┏━━

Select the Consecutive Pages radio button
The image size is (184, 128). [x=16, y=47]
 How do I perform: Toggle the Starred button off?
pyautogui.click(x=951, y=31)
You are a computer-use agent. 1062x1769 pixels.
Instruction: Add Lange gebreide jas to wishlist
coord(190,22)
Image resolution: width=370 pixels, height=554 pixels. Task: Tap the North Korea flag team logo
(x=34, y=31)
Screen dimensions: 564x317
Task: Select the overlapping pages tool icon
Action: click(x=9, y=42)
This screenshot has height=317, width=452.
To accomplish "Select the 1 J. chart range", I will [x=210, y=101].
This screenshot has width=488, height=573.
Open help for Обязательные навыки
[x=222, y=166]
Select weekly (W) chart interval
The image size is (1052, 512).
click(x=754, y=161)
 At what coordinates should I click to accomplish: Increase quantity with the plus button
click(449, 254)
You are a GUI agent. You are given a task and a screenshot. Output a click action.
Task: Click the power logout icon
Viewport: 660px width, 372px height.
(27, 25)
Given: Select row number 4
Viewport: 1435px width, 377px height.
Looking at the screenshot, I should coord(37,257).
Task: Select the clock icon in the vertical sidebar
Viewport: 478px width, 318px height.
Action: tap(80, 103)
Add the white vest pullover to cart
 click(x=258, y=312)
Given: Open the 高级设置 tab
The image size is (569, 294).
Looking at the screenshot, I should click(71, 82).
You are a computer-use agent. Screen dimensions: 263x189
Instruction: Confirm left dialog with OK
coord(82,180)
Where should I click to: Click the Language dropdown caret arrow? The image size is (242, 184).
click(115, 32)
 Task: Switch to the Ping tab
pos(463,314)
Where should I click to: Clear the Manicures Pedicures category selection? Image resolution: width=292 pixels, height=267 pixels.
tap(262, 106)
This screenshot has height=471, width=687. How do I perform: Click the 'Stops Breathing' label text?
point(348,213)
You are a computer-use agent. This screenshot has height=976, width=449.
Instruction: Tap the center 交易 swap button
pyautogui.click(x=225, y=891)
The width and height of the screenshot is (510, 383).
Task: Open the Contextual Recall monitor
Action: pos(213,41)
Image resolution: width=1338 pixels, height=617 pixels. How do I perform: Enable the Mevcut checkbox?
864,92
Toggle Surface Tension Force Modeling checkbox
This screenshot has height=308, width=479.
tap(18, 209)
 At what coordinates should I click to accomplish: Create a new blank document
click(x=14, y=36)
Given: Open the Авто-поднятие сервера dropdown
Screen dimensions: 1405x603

┗━━

TASK DESCRIPTION:
For this task, retype the material exactly, line for line.

EXERCISE ANSWER:
Select the Consecutive Pages radio button
The image size is (184, 128). [x=16, y=47]
 How do I perform: Toggle the Starred button off?
pyautogui.click(x=951, y=31)
You are a computer-use agent. 1062x1769 pixels.
Instruction: Add Lange gebreide jas to wishlist
coord(190,22)
Image resolution: width=370 pixels, height=554 pixels. Task: Tap the North Korea flag team logo
(x=34, y=31)
Screen dimensions: 564x317
Task: Select the overlapping pages tool icon
Action: click(x=9, y=42)
This screenshot has height=317, width=452.
To accomplish "Select the 1 J. chart range", I will [x=210, y=101].
This screenshot has width=488, height=573.
Open help for Обязательные навыки
[x=222, y=166]
Select weekly (W) chart interval
The image size is (1052, 512).
click(x=754, y=161)
 At what coordinates should I click to accomplish: Increase quantity with the plus button
click(449, 254)
You are a GUI agent. You are given a task and a screenshot. Output a click action.
Task: Click the power logout icon
Viewport: 660px width, 372px height.
(27, 25)
Given: Select row number 4
Viewport: 1435px width, 377px height.
Looking at the screenshot, I should coord(37,257).
Task: Select the clock icon in the vertical sidebar
Viewport: 478px width, 318px height.
Action: tap(80, 103)
Add the white vest pullover to cart
 click(x=258, y=312)
Given: Open the 高级设置 tab
The image size is (569, 294).
Looking at the screenshot, I should click(71, 82).
You are a computer-use agent. Screen dimensions: 263x189
Instruction: Confirm left dialog with OK
coord(82,180)
Where should I click to: Click the Language dropdown caret arrow? The image size is (242, 184).
click(115, 32)
 Task: Switch to the Ping tab
pos(463,314)
Where should I click to: Clear the Manicures Pedicures category selection? Image resolution: width=292 pixels, height=267 pixels.
tap(262, 106)
This screenshot has height=471, width=687. How do I perform: Click the 'Stops Breathing' label text?
point(348,213)
You are a computer-use agent. This screenshot has height=976, width=449.
Instruction: Tap the center 交易 swap button
pyautogui.click(x=225, y=891)
The width and height of the screenshot is (510, 383).
Task: Open the Contextual Recall monitor
Action: pos(213,41)
Image resolution: width=1338 pixels, height=617 pixels. How do I perform: Enable the Mevcut checkbox?
864,92
Toggle Surface Tension Force Modeling checkbox
This screenshot has height=308, width=479.
tap(18, 209)
 At what coordinates should I click to accomplish: Create a new blank document
click(x=14, y=36)
Given: Open the Авто-поднятие сервера dropdown
Screen dimensions: 1405x603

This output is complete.